Problems in multithreading:
1) Multi-threaded storage of data:
def test_save_features_to_db(self):
df1 = pd.read_csv('/home/sc/PycharmProjects/risk-model/xg_test/statis_data/shixin_company.csv')
com_list = df1['company_name'].values.tolist()
# com_list = com_list[400015:400019]
# print 'test_save_features_to_db'
# print(com_list)
p_list = [] # Process list
i = 1
p_size = len(com_list)
for company_name in com_list:
# Create process
p = Process(target=self.__save_data_iter_method, args=[company_name])
# p.daemon = True
p_list.append(p)
# Intermittent execution process
if i % 20 == 0 or i == p_size: # 20 Page processing 1 Times, Finally 1 Page processing residue
for p in p_list:
p.start()
for p in p_list:
p.join() # Wait for the process to end
p_list = [] # Empty the list of processes
i += 1
Summary: When writing to multiple processes, lock is not required, and no return value is required.
Core p = Process (target=self.__save_data_iter_method, args= [company_name]), where target points to a full iteration of multiple processes and arg is the input to that iteration.
Note that the writing args= [company_name] is correct. The original writing: args=company_name, args= (company_name) will report the following error: only one parameter is needed, but 34 parameters are given.
Multi-process outer loop is determined by input, and there are as many loops as there are inputs. Understand p. start and p. join;
def __save_data_iter_method(self, com):
# time_start = time.time()
# print(com)
f_d_t = ShiXinFeaturesDealSvc()
res = f_d_t.get_time_features(company_name=com)

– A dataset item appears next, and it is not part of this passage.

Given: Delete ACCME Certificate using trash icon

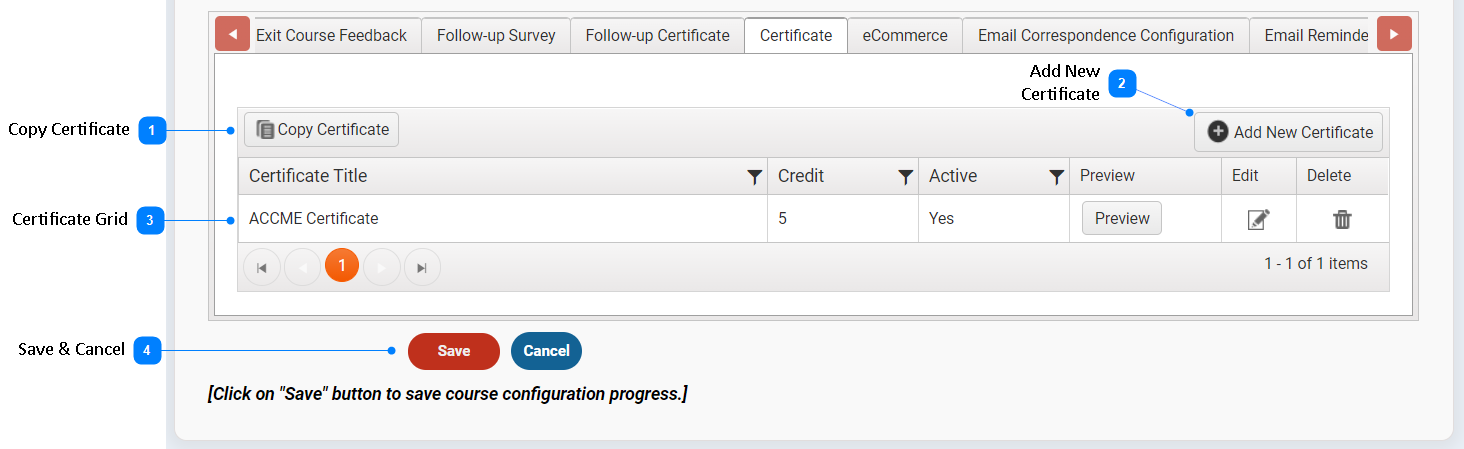Looking at the screenshot, I should pyautogui.click(x=1342, y=219).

# Whether to break one's promise
shixin_label = res.shixin_label
key1 = res.shixin_time
if key1:
public_at = res.shixin_time
company_name = res.time_map_features[key1].company_name
# print(company_name)
established_years = res.time_map_features[key1].established_years
industry_dx_rate = res.time_map_features[key1].industry_dx_rate
regcap_change_cnt = res.time_map_features[key1].regcap_change_cnt
share_change_cnt = res.time_map_features[key1].share_change_cnt
industry_dx_cnt = res.time_map_features[key1].industry_dx_cnt
address_change_cnt = res.time_map_features[key1].address_change_cnt
fr_change_cnt = res.time_map_features[key1].fr_change_cnt
judgedoc_cnt = res.time_map_features[key1].judgedoc_cnt
bidding_cnt = res.time_map_features[key1].bidding_cnt
trade_mark_cnt = res.time_map_features[key1].trade_mark_cnt
network_share_cancel_cnt = res.time_map_features[key1].network_share_cancel_cnt
cancel_cnt = res.time_map_features[key1].cancel_cnt
industry_all_cnt = res.time_map_features[key1].industry_all_cnt
network_share_zhixing_cnt = res.time_map_features[key1].network_share_zhixing_cnt
network_share_judge_doc_cnt = res.time_map_features[key1].network_share_judge_doc_cnt
net_judgedoc_defendant_cnt = res.time_map_features[key1].net_judgedoc_defendant_cnt
judge_doc_cnt = res.time_map_features[key1].judge_doc_cnt
f_d_do = ShixinFeaturesDto(company_name=company_name, established_years=established_years,
industry_dx_rate=industry_dx_rate, regcap_change_cnt=regcap_change_cnt,
share_change_cnt=share_change_cnt, industry_all_cnt=industry_all_cnt,
industry_dx_cnt=industry_dx_cnt, address_change_cnt=address_change_cnt,
fr_change_cnt=fr_change_cnt, judgedoc_cnt=judgedoc_cnt,
bidding_cnt=bidding_cnt, trade_mark_cnt=trade_mark_cnt,
network_share_cancel_cnt=network_share_cancel_cnt, cancel_cnt=cancel_cnt,
network_share_zhixing_cnt=network_share_zhixing_cnt,
network_share_judge_doc_cnt=network_share_judge_doc_cnt,
net_judgedoc_defendant_cnt=net_judgedoc_defendant_cnt,
judge_doc_cnt=judge_doc_cnt, public_at=public_at, shixin_label=shixin_label)
# time_end = time.time()
# print('totally cost', time_end - time_start)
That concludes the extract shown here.